Хруст усилился. В кожаных недрах потянуло холодком.

— А может, не надо? — робко спросил Скворушкин. — Может, и так?..

— Да чего вы их боитесь-то? — в голосе водилы обозначилось презрение. — Бояться не их нужно, а… Нет, надо, Андрей Платонович, — презрение исчезло и жесткость тоже, обнаружилась мягкость, но такая, плотная — вроде колец удава. — Без этого никак. Без этого и все остальное… Вы что же, жалеете его? Да он ведь палач, сатрап, он таких, как вы… А. Да и приехали мы уже, — и водила, перегнувшись через Скворушкина, распахнул ему дверцу.
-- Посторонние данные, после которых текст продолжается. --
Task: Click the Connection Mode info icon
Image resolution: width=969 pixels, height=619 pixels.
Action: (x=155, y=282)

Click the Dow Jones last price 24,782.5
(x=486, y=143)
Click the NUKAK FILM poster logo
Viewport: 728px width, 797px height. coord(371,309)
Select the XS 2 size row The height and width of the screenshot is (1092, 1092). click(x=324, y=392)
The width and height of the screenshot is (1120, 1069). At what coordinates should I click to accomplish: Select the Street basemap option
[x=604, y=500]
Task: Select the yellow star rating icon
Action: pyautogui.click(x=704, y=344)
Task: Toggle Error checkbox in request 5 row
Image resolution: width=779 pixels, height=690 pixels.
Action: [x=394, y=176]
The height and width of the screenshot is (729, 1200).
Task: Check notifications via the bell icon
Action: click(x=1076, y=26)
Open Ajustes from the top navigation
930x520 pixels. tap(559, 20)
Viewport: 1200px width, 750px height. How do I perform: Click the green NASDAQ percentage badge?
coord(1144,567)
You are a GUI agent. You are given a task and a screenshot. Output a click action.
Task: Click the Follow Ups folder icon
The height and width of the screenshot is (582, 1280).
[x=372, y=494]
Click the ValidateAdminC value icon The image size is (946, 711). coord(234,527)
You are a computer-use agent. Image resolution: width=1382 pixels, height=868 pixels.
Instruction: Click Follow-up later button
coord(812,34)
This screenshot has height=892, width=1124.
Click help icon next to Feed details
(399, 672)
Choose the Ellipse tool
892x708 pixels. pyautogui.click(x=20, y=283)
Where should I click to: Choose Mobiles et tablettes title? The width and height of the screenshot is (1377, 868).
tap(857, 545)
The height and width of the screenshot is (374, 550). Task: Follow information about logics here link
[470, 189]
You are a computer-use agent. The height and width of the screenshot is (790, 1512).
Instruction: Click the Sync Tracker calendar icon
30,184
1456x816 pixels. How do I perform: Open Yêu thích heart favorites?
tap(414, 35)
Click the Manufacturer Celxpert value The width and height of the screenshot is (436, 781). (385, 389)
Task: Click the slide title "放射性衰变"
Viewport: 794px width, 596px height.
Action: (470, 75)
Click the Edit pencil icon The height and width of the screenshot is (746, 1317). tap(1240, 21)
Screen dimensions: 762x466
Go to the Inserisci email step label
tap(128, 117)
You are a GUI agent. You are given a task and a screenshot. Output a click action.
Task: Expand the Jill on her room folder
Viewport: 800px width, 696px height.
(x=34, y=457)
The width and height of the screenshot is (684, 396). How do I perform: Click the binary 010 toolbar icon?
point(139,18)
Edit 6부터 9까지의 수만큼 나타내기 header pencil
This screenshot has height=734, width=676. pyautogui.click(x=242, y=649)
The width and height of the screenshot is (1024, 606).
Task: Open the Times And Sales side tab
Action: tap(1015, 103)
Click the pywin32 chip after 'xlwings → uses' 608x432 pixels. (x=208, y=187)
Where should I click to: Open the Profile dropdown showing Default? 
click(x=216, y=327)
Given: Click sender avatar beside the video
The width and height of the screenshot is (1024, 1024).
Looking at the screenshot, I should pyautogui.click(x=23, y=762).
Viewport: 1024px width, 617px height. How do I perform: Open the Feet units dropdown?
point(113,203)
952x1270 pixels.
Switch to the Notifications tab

Скворушкина трясло. Колотило Скворушкина, как станковый пулемет при стрельбе очередями. Умом он понимал, что ничего этого не было, не могло быть. Ни того, как водила набрал код на замке и, поманив его за собой, шагнул в подъезд. Ни того, как водила умело тюкнул спящего мордой в стол консьержа ребром ладони пониже бритого черепа. Ни звонка в дверь квартиры с издевательским номером «13». Ни сразу узнаваемого голоса майора, тьфу, капитана Саломатина из динамика возле двери: «Вы ххто? Чего вам?..». Ни огромного люгера хрен знает какого калибра, который вдруг оказался в руке водилы Самуила. Ни оглушительного грохота, отскакивающего от стен и врезающегося в барабанные перепонки. Ни ровных дырок — раз, два, три, пять! — возникающих в двери…

Умом понимал, но чем-то другим — хотя тоже, наверное, умом, ничего другого в протрезвевшей башке не осталось, пусть и ума осталось немного, — он понимал, что все это было. Было.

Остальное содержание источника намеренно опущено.